(Task brief):
Needed from the data below: every line from the one with "Toggle scroll-to-end icon" up to and including the one with "Select the ReplicatedFirst", repeated exactly and with nothing else.

(Source material):
+++
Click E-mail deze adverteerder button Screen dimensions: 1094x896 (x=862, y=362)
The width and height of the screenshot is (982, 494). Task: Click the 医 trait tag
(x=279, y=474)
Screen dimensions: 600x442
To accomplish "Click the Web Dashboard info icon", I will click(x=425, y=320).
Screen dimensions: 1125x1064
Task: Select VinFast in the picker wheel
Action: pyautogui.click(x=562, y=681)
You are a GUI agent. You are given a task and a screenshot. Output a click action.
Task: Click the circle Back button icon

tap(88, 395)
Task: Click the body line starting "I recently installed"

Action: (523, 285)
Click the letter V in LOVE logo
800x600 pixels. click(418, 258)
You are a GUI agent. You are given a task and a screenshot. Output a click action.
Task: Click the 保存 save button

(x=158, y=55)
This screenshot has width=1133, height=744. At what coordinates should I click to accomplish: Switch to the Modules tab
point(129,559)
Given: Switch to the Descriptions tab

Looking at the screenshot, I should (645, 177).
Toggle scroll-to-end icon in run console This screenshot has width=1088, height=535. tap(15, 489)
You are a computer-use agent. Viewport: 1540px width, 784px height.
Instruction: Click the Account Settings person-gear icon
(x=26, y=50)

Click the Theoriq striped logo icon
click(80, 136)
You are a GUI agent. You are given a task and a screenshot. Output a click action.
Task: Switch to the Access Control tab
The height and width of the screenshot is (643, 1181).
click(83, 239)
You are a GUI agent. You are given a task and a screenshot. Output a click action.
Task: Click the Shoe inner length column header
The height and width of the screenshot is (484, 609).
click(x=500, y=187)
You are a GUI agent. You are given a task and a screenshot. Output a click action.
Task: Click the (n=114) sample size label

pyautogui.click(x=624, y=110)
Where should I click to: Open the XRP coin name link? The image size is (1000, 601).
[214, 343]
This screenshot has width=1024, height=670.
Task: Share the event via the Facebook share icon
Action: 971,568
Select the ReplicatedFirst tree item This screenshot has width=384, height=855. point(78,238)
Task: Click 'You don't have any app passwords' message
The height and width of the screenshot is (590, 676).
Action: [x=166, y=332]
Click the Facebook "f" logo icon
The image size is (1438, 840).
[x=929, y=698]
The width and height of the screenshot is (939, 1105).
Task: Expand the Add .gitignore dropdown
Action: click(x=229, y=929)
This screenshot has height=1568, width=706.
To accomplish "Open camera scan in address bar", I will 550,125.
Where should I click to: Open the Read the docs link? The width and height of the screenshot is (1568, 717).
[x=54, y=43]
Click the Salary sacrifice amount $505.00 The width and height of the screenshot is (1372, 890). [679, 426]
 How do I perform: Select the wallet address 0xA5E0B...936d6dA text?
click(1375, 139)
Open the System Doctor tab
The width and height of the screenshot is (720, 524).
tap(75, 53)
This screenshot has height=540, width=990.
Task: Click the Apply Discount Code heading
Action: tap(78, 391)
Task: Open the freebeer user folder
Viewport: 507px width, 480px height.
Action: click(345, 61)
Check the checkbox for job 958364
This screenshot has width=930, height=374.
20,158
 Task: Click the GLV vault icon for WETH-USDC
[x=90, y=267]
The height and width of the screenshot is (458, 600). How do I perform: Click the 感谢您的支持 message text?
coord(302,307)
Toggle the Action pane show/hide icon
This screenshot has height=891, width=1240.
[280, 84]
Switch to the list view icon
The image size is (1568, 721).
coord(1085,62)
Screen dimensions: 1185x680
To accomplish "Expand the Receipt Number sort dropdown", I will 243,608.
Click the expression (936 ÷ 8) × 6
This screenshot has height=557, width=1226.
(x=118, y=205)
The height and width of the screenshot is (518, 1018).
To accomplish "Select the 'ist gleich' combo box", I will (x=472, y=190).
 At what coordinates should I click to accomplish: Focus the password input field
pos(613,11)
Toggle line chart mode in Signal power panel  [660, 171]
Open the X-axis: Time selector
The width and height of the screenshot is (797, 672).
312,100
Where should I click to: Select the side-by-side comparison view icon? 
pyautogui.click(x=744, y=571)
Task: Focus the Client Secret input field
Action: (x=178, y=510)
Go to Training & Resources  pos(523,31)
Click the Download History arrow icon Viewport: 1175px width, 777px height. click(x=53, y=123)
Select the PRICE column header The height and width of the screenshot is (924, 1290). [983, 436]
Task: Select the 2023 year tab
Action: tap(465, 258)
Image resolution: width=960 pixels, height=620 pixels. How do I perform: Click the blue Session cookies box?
+++
(Task output):
Toggle scroll-to-end icon in run console This screenshot has width=1088, height=535. tap(15, 489)
You are a computer-use agent. Viewport: 1540px width, 784px height.
Instruction: Click the Account Settings person-gear icon
(x=26, y=50)

Click the Theoriq striped logo icon
click(80, 136)
You are a GUI agent. You are given a task and a screenshot. Output a click action.
Task: Switch to the Access Control tab
The height and width of the screenshot is (643, 1181).
click(83, 239)
You are a GUI agent. You are given a task and a screenshot. Output a click action.
Task: Click the Shoe inner length column header
The height and width of the screenshot is (484, 609).
click(x=500, y=187)
You are a GUI agent. You are given a task and a screenshot. Output a click action.
Task: Click the (n=114) sample size label

pyautogui.click(x=624, y=110)
Where should I click to: Open the XRP coin name link? The image size is (1000, 601).
[214, 343]
This screenshot has width=1024, height=670.
Task: Share the event via the Facebook share icon
Action: 971,568
Select the ReplicatedFirst tree item This screenshot has width=384, height=855. point(78,238)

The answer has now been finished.